2. Make the mobile experience one-thumb-friendly
Open your own site on the phone you'd hand a mum-of-three at a school gate. If any of these are true, fix them today:
- CTA button sits below the fold on iPhone 13 in portrait - Form fields require zooming in to tap - Address input doesn't auto-suggest a postcode - Any hero image takes more than three seconds to load on 4G
Cheap fixes: shrink your hero to under 200 KB, put the CTA in a sticky bar at the bottom of the screen, and set your address input to type="search" with inputmode="text" so Android brings up the keyboard immediately.
3. Answer the four questions every customer asks
Every visitor arrives with the same four questions in mind:
1. How much will it cost? — answered by the widget or a plain rate card 2. How often will you come? — answered by a page called *How often should I have my windows cleaned* (here's mine), which gives them the honest answer 3. Are you insured? — a single line on the About page and the widget footer 4. How do I book? — the widget, or a Book Now link that goes to the widget
Put those answers where they can find them without clicking. Watch conversion double.
Google Business Profile · the free lead source most operators half-set-up
Your Google Business Profile is the second biggest lead source after your own website. Three things matter more than everything else combined:
1. Photos posted this month. Google favours listings with recent photos. Take one shot per round per week — a before-and-after of a house you cleaned, geotagged. It takes ten seconds and it moves you up the local results.

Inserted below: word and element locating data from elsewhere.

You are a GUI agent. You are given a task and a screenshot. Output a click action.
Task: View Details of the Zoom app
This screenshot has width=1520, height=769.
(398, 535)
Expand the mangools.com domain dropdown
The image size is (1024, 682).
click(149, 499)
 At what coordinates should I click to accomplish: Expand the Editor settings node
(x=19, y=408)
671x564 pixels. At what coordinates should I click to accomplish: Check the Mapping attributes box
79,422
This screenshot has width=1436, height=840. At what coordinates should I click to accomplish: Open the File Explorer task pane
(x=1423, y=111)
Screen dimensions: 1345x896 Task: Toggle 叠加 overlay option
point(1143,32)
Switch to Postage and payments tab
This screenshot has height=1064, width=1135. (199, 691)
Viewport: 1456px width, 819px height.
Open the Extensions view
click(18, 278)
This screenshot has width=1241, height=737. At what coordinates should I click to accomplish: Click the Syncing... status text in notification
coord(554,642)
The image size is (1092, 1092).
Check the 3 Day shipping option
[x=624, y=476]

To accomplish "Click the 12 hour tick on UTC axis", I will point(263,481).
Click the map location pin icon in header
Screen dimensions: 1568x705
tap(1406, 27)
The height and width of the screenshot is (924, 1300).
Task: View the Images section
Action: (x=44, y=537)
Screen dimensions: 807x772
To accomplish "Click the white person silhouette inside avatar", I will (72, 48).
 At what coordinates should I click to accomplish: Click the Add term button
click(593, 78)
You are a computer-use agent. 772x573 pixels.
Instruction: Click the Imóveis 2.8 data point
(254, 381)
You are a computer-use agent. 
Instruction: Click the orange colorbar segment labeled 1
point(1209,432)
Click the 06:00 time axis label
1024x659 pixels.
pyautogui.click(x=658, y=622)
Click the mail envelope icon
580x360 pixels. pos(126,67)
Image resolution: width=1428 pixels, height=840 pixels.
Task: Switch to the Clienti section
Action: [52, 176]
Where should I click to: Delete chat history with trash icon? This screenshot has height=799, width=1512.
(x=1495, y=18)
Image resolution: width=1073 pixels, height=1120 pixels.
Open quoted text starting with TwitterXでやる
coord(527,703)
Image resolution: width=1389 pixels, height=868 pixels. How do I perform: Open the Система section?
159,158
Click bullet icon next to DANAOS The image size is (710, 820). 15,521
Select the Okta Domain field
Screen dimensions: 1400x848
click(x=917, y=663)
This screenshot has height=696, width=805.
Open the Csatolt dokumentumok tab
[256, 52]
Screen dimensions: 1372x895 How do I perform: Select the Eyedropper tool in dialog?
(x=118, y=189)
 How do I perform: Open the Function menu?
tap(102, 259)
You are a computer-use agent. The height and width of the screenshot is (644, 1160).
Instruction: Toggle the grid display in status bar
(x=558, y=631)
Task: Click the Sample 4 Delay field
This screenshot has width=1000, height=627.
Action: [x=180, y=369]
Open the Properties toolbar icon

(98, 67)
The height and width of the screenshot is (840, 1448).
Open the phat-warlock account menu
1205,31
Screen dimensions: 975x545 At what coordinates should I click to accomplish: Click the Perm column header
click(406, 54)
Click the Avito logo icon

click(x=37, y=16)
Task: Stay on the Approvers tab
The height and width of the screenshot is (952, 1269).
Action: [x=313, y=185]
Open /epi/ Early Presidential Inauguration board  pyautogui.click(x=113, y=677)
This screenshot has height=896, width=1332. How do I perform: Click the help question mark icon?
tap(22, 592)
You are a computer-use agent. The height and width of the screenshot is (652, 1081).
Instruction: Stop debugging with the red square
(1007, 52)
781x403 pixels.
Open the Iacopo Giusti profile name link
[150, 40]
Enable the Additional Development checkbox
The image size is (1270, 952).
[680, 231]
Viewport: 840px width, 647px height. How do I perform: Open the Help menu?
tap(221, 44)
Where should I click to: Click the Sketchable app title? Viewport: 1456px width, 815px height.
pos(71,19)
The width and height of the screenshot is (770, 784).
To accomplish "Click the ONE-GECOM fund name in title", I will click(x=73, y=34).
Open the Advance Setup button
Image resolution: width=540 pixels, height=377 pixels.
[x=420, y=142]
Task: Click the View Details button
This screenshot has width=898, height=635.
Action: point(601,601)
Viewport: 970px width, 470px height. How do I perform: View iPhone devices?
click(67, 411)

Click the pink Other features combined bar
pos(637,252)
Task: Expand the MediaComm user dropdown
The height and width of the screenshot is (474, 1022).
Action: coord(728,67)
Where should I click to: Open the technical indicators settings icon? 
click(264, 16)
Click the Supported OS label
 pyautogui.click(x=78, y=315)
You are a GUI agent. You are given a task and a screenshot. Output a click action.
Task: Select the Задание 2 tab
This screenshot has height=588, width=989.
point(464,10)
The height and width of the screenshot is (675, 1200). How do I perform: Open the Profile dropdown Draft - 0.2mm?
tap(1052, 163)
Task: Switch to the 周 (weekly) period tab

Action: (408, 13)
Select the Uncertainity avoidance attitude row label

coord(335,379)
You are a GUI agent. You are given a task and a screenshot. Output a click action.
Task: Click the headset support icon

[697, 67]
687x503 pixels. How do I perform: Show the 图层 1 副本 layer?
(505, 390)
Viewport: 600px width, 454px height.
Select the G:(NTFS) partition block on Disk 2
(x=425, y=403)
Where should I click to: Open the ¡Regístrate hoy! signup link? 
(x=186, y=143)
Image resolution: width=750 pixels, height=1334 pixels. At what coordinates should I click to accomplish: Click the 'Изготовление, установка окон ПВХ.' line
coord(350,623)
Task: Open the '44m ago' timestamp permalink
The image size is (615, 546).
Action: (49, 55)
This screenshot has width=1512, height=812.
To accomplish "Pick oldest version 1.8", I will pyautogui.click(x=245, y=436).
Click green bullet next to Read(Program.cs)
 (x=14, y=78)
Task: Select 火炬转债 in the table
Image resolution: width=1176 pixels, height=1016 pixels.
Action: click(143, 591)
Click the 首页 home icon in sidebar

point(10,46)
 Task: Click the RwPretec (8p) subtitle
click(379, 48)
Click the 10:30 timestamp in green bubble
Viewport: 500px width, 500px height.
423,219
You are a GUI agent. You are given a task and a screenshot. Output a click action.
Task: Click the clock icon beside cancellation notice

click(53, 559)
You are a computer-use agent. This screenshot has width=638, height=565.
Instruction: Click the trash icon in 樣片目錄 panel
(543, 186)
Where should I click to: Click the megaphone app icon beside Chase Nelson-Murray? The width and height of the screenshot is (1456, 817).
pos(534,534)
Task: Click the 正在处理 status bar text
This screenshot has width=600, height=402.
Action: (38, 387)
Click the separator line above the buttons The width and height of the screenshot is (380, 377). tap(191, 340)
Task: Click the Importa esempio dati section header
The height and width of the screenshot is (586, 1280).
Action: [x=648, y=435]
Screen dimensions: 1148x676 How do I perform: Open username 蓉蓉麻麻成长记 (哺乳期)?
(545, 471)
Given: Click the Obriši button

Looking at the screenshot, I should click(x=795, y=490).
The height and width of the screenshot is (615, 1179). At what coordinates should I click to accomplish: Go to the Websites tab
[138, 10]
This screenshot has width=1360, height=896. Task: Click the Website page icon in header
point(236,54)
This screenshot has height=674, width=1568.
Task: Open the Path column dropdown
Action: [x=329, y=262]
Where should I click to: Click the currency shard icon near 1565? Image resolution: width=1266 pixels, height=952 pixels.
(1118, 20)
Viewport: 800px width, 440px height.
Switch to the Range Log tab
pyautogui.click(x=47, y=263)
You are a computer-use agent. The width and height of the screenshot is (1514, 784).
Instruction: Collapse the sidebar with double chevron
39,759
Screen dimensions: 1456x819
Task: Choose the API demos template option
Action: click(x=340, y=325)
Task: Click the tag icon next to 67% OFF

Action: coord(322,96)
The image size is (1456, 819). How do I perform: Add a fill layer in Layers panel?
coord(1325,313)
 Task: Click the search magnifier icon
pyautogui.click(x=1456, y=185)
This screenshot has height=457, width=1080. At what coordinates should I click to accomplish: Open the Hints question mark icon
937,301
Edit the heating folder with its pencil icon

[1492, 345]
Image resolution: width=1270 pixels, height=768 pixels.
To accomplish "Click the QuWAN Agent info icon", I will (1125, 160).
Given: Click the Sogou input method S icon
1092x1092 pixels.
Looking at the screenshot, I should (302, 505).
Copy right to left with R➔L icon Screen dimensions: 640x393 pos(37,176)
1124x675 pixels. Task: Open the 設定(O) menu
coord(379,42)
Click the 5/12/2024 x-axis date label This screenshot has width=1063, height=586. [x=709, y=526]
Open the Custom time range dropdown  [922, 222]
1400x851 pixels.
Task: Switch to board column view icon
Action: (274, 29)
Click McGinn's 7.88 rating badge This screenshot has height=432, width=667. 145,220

2. Reviews replied to. Every review, every response. Even a two-word "thanks Mary" reply. Google reads that as a live business.
3. The "book online" link. If your GBP has a Book Online link that goes straight to your quote widget, you skip the visitor's decision to open your website. They see your name in Google Maps, tap Book, land on the widget, get a quote in thirty seconds. That flow converts about 3× a standard "call us" GBP.
The four content pages every window-cleaning site should own
Search demand is high for these queries and most operator sites don't rank for any of them:
1. "how much does window cleaning cost UK" — an honest per-property-type breakdown (my version) 2. "how often should I get my windows cleaned" — customer-facing frequency guide 3. "[Your town] window cleaner" — a plain page with your service area, prices, contact 4. "water-fed pole vs traditional window cleaning" — the question every customer with a Facebook opinion asks (here's mine)
Write them once, keep them updated once a year. Each one is a search-engine funnel that keeps feeding you leads for years.
What to measure
Two numbers matter more than anything else. Track them for 90 days:
- Time from enquiry to first quote. Target: under 5 minutes. If you're doing this manually, hire someone or install a quote widget. Every minute over 5 costs you a lead. - Website visitor → lead conversion rate. Target: 8-12%. If yours is under 3%, the fix is almost always "the pricing question is unanswered."
The 30-day plan
Week 1 — audit your site on a phone. Fix the top 3 mobile issues.
Week 2 — install an instant-quote widget. Squeegify has a 7-day trial with no card required if you want to try one; there are others too.
Week 3 — write and publish the "how much does it cost" and "how often" pages.
Week 4 — set up (or reset up) your Google Business Profile with recent photos and a Book Online link pointing to your widget.
If you do all four, you'll get more leads next month than you did this month. Then you're competing on which cleaner turns leads into paying customers fastest — which is a much better problem to have than "we're not getting enough enquiries."